2011-03-22 10:14:23 未知
BEIJING—Barely a week after a British survey concluded that China had overtaken the United Kingdom to become the world's second-largest art market after the United States, Artprice has re-crunched the numbers and crowned China number one.
To get there, Artprice limited its scope to fine-art sales at public auctions, filtering out results from what they refer to as the "opaque" gallery market. On that basis, they found that in 2010 "China accounted for 33% of global Fine Art sales (paintings, installations, sculptures, drawings, photography, prints), versus 30% in the USA, 19 % in the UK and 5% in France." The gallery and private-dealer scene is still seriously underdeveloped in China, so it's no surprise that excluding it boosted China's percentage while depressing the West's market share.
Looking closer, what the Artprice survey highlights most clearly is the rapid growth of China's domestic auction houses. While a lot of attention has been paid to the recent success of Sotheby's and Christie's in Hong Kong, China's homegrown market leaders, China Guardian and Poly Auctions, have been flying under the radar. Both these houses clocked up record results in 2010, with total annual sales far in excess of Sotheby's and Christie's results in Hong Kong. Guardian, China's oldest auction house, took RMB 7.55 billion yuan ($1.14 billion) in sales last year, while Poly chalked up RMB 9.15 billion ($1.45 billion). By way of comparison, sales at Christie's and Sotheby's Hong Kong last year totalled $722 million and $685 million respectively.
It's also instructive to see how Chinese artists whose names are almost unknown in the West — like modern masters Fu Baishi, Qi Baishi, Xu Beihong, and Zhang Daqian — are now entering the global rankings. These four all appeared in Artprice's top-ten ranking of global artists by auction revenue for 2010, with Qi Baishi coming in second, edging Andy Warhol into third place.

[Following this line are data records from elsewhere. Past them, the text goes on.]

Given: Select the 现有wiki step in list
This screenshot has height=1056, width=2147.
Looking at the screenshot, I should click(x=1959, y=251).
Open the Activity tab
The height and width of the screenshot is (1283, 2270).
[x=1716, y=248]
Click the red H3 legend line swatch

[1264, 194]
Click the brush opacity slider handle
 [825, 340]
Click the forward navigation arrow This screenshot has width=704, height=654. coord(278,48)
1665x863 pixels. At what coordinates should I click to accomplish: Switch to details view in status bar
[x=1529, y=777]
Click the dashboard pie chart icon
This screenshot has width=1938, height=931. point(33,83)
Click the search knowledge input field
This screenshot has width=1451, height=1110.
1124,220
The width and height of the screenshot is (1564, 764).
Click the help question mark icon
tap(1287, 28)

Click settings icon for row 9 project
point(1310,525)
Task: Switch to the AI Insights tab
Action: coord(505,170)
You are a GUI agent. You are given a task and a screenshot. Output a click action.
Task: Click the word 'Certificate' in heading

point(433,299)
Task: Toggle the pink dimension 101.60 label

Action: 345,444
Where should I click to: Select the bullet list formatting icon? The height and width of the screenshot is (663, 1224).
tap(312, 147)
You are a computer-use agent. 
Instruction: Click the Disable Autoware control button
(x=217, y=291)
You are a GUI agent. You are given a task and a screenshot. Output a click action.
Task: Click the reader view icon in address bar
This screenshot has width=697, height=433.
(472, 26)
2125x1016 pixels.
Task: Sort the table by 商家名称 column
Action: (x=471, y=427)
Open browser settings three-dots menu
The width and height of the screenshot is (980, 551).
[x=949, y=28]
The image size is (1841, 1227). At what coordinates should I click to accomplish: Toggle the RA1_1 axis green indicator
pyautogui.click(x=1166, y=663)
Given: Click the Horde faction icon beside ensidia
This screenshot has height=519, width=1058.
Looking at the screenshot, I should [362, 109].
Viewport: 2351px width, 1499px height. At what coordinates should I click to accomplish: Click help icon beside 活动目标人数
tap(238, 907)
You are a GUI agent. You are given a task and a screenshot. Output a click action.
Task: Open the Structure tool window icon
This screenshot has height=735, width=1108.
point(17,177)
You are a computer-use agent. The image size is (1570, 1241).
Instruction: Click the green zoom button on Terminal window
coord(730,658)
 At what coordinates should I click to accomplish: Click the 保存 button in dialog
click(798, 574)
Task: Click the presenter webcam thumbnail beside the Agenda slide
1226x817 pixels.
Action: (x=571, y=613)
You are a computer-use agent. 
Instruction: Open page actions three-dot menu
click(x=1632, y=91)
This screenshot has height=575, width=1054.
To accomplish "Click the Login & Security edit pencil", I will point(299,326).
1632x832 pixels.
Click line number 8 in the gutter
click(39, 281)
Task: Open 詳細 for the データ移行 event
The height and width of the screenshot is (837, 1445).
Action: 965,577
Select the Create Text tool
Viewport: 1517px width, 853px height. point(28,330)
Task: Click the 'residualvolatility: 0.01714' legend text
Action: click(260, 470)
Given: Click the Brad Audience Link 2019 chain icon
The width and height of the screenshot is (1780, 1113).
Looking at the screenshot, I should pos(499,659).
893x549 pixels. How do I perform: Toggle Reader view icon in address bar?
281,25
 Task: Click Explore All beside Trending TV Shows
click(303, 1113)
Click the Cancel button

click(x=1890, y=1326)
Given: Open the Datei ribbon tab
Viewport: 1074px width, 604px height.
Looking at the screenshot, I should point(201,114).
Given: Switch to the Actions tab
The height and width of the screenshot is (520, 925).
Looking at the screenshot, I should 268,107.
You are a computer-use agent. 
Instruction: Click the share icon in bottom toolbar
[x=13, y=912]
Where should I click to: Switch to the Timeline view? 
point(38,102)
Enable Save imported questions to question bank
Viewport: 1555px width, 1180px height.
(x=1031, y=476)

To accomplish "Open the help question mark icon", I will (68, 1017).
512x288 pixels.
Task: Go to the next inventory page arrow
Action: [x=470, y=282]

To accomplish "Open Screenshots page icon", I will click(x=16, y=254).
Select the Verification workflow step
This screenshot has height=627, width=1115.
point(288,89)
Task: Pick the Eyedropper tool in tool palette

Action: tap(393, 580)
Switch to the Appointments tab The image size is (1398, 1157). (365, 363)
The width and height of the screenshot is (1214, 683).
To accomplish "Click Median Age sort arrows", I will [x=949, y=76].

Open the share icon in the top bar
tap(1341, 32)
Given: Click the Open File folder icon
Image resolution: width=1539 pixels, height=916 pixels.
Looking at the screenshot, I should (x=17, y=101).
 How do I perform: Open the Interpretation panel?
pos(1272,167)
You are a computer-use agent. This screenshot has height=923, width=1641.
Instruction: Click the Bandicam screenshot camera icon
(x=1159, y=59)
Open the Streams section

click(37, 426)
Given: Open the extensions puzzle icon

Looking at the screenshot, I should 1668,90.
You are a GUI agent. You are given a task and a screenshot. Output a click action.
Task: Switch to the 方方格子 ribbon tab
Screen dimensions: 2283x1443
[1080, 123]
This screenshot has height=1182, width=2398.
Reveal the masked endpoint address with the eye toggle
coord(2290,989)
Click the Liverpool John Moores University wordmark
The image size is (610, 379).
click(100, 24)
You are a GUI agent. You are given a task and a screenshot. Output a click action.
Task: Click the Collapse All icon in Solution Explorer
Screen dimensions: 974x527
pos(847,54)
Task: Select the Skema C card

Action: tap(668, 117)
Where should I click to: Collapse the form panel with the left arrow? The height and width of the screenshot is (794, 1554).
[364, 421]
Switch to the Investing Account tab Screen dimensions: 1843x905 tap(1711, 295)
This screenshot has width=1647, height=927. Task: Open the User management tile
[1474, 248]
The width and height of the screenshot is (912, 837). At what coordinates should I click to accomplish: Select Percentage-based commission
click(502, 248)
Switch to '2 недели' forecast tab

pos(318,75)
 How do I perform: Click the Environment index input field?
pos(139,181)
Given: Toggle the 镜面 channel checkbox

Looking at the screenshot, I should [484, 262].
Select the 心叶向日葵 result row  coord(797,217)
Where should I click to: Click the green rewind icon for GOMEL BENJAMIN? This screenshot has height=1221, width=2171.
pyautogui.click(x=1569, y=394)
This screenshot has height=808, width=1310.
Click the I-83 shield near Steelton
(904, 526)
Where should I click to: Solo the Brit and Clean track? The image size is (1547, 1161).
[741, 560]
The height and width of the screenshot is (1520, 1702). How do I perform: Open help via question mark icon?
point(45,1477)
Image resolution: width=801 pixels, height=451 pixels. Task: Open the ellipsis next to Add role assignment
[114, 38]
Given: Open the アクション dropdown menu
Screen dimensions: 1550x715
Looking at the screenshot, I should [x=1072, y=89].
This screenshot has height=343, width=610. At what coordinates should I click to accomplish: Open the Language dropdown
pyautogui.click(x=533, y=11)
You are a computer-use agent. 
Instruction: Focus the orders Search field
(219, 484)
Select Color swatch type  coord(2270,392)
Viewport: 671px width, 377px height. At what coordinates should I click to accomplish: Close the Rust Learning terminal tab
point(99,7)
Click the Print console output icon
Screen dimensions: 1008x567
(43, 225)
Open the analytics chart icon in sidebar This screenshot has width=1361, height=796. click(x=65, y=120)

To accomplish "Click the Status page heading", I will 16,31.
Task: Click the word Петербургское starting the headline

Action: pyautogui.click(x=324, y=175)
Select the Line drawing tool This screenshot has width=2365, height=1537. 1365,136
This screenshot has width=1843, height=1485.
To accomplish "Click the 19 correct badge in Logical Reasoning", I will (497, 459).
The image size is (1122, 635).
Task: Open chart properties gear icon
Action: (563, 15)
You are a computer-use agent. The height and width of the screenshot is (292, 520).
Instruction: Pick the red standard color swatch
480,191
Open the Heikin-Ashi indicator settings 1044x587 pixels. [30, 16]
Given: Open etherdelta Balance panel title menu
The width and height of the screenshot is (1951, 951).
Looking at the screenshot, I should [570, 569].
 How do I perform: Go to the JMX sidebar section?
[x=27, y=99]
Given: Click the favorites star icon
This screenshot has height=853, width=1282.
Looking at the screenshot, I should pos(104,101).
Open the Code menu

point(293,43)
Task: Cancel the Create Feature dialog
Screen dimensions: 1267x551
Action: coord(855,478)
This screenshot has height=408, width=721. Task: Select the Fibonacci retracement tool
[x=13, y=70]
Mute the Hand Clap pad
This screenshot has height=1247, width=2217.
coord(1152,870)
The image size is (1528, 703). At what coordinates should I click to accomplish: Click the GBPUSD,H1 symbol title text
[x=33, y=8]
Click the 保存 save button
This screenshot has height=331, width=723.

Much speculation now centers on what treasures might be put on the block as collectors seek to take advantage of the boiling hot Chinese auction market. The pull of the market has already seen 77 lots of imperial porcelain from the storied Meiyintang Collection being consigned to Sotheby's Hong Kong for their Spring sales next month. The Meiyintang Collection is widely considered to be the greatest collection of Chinese porcelain still in private hands in the West, and the lots in this sale, which include superb pieces from the Yuan, Ming, and Qing dynasties, are expected to be hotly contested.